Keep a blogroll post always at the top

My website is based on a Blogger Blog, and the tools I use to create and maintain my website is all based on shared code that the Google Blogger community creates. I am so grateful for all those bloggers out there who put their time and energy into building, testing and problem-solving coding issues.

They rock!

The wonderful thing is, that when you have a new need for your site, you can go out there, pop your search string into Google, and get an answer back. Just like magic.

Earlier this year, I created a summary page for my blog posts, and took my website's landing page (my home page) off my website index. I then created a page of blog summaries, because I wanted people to focus on the blog posts. What I did instead was to create a "welcome" post that sits at the top of my blogroll.

For some time I have been looking for an easy method to keep my "welcome" post at the top of the blogroll list. I assumed that I would need code to do that, so, as I have had time, and as the need drifted back to top of mind, I have been searching for "Code to keep a blogger blog post always at the top".

Today I finally found my answer. I learned how to set a Blogger blog post to be always on top. I hadn't realised that it was so easy.

Posted by Matt Koble way back in 2012, I don't know how many times in my search I had missed his "How to Set a Post Always on Top in Blogger" as a solution.

I probably hadn't read it as it didn't include anything about code. Unfortunate really, as Matt had come up with a simple and elegant method of keeping a post on top: changing the publication year. Wow: how simple is that?!
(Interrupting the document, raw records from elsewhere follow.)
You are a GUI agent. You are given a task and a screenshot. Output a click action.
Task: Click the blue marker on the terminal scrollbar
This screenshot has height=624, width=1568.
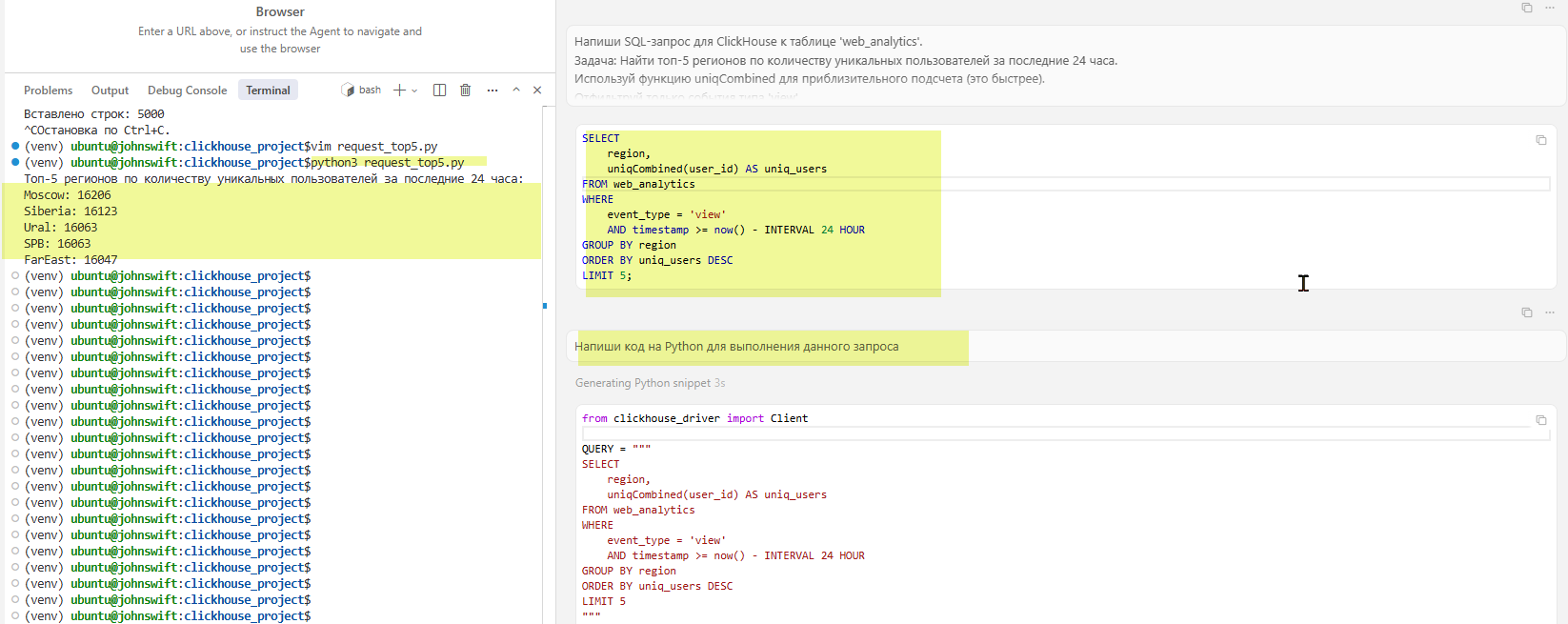[x=545, y=306]
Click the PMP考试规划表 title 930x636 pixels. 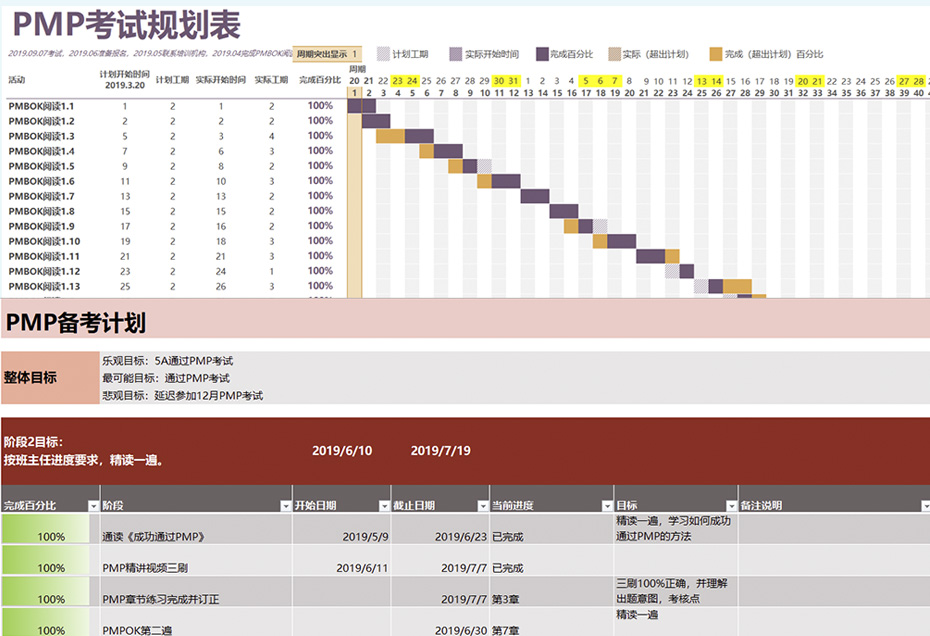click(x=126, y=23)
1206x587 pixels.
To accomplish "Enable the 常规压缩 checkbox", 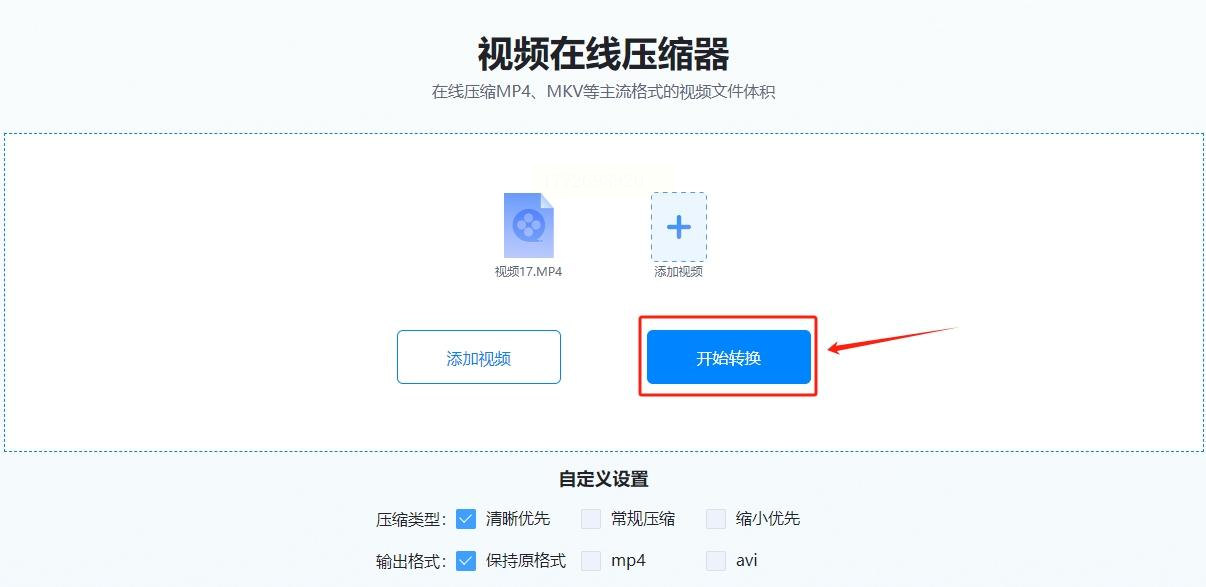I will 591,519.
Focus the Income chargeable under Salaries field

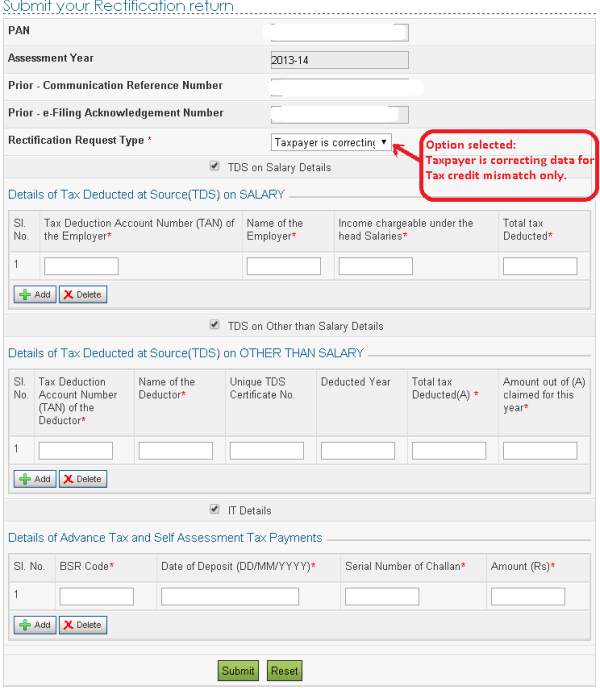(x=375, y=266)
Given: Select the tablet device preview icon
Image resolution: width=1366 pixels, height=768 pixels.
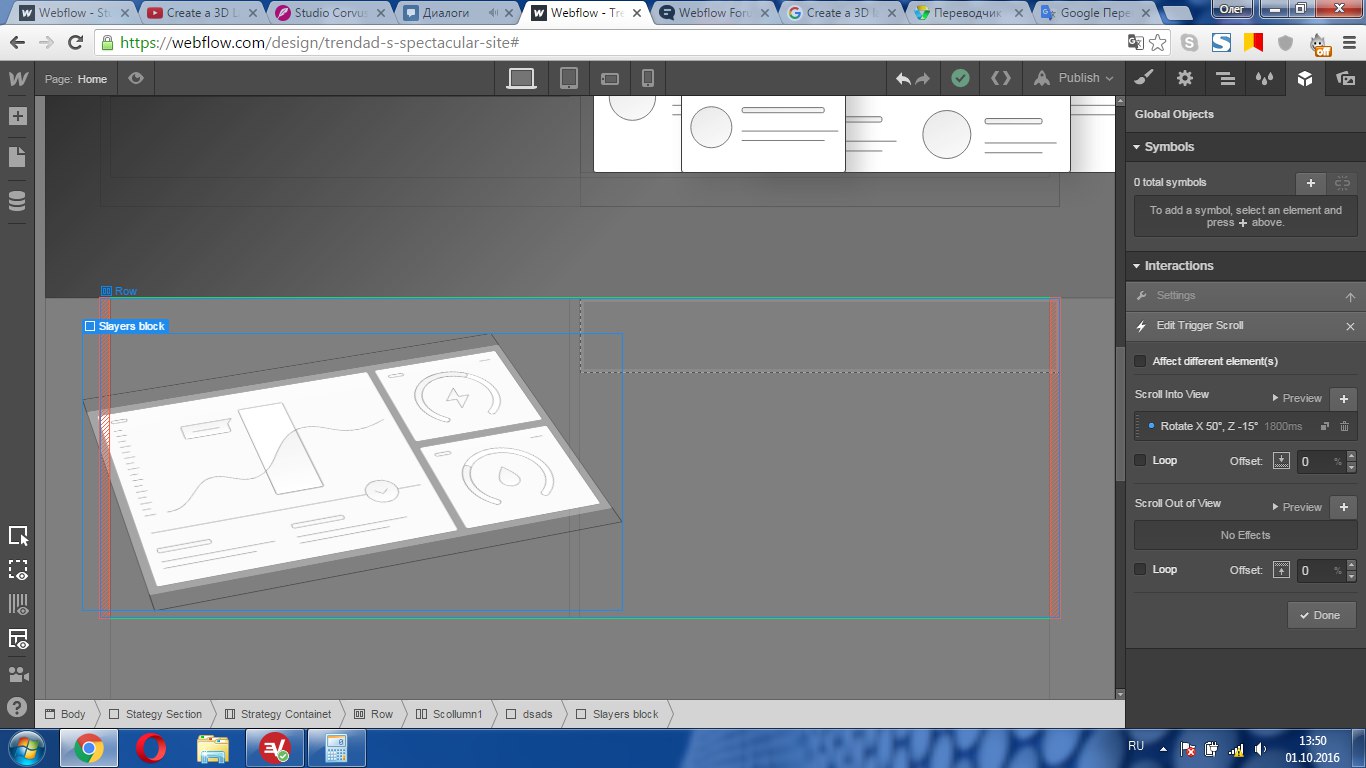Looking at the screenshot, I should [x=569, y=78].
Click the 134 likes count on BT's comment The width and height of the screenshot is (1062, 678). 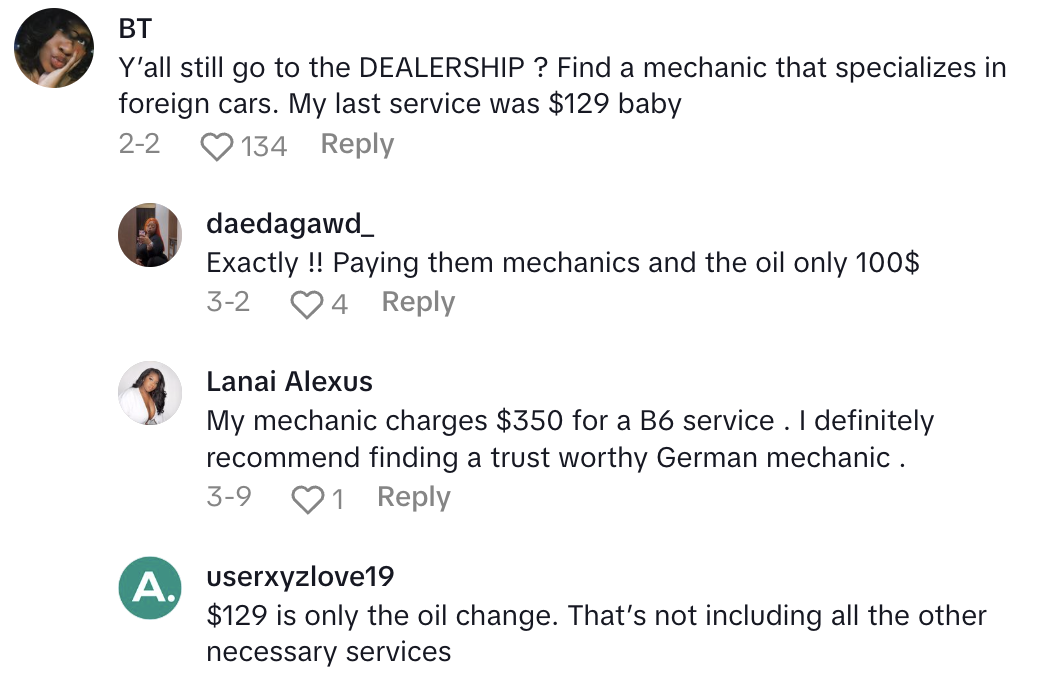(x=264, y=147)
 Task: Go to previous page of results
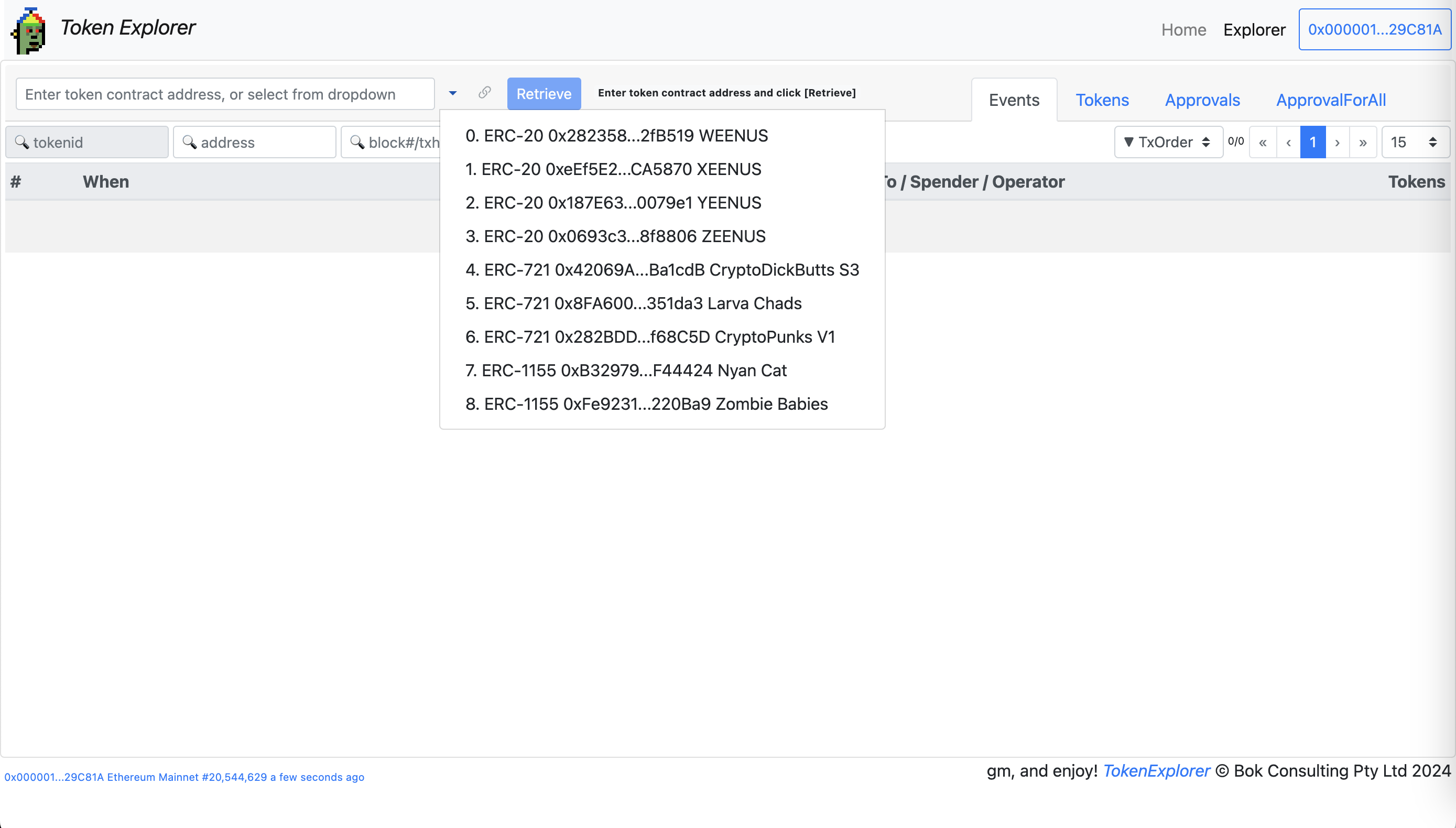pos(1288,142)
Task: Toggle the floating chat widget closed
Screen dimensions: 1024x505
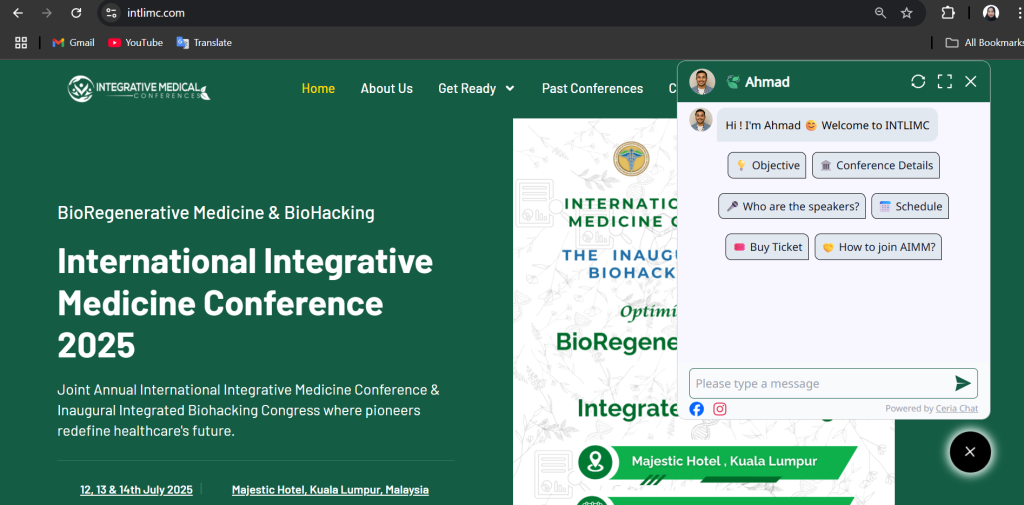Action: (969, 452)
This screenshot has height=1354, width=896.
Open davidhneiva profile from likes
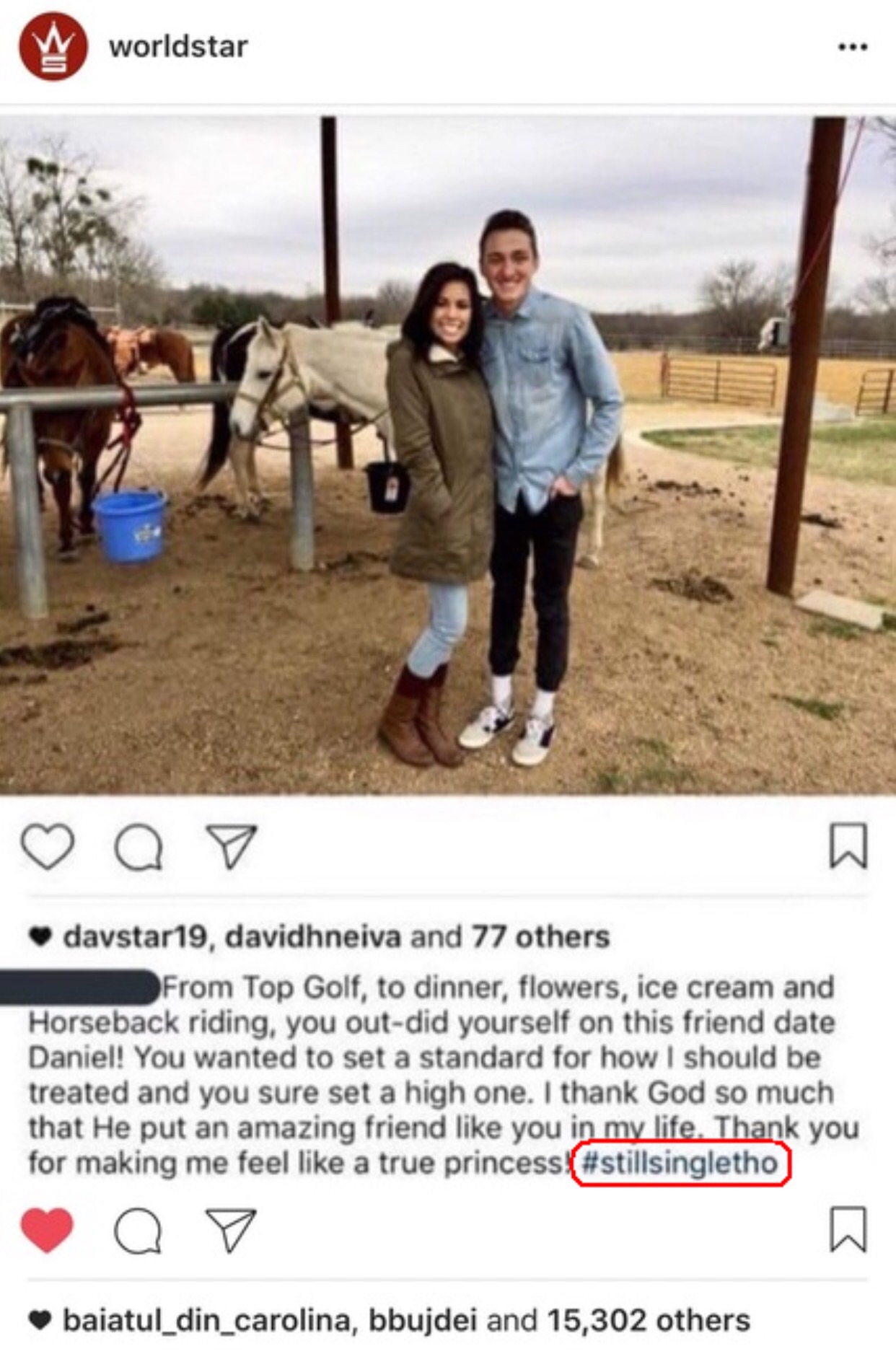tap(313, 936)

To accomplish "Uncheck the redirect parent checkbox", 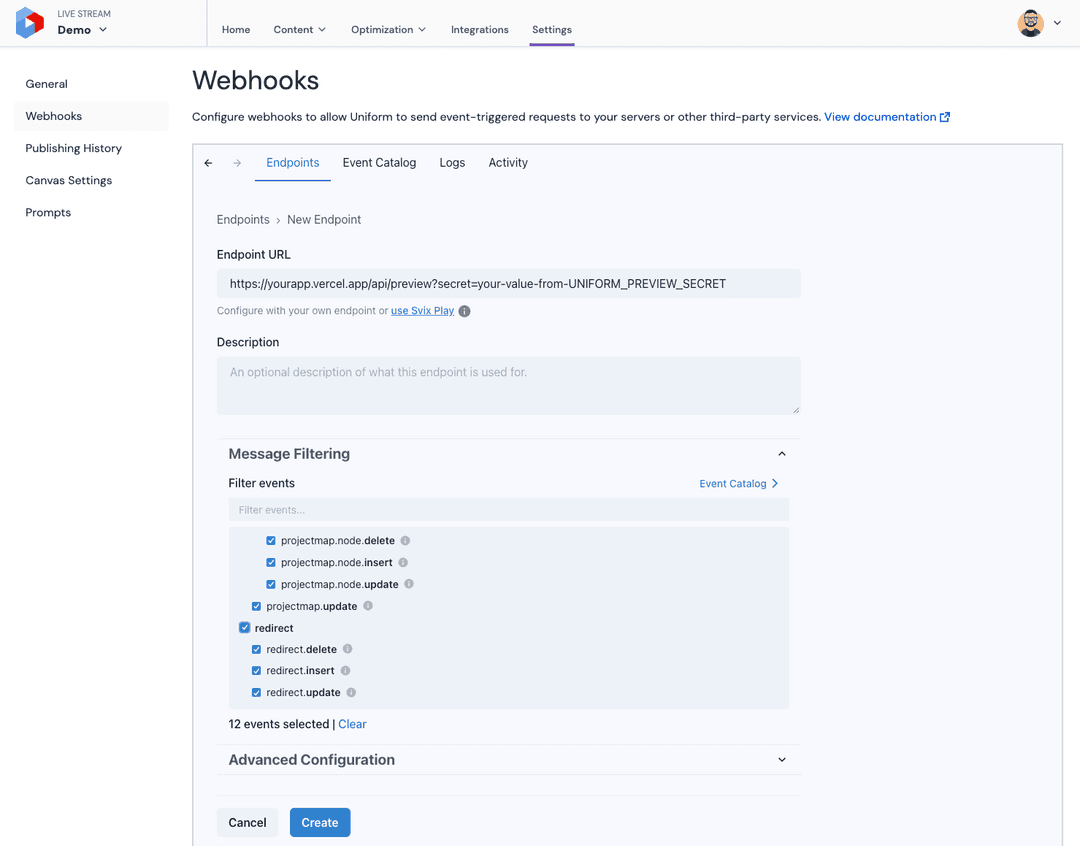I will coord(245,628).
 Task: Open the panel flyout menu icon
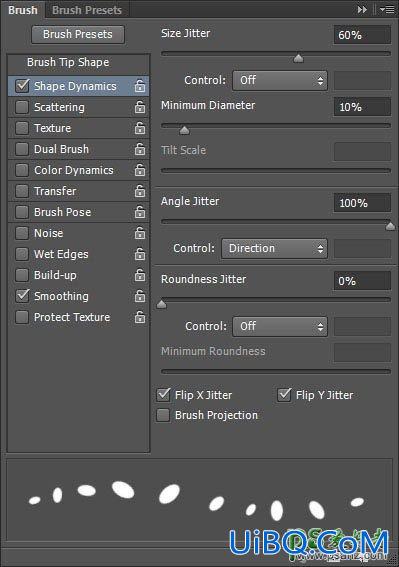(387, 10)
All you do is to in to edit the post's date. In the right-hand panel, a third of the way down the post's page, click the heading "Published On" to expand the options.

Tick the "Set date and time" option, then move the date ahead by a year. That buys you a year's worth of no-reset. You could go further into the future, but a year is probably enough time to then remind you to review the post's content.

Then "Save" the post, then "Publish".

If you go and check your post online now, you will see that the post's date has changed to the future date, but the post is still visible, and stays doggedly at the top of the page until the year passes.

Then review the content and repeat.

And there you have it: that has got to be the easiest fix that I have ever had to organise!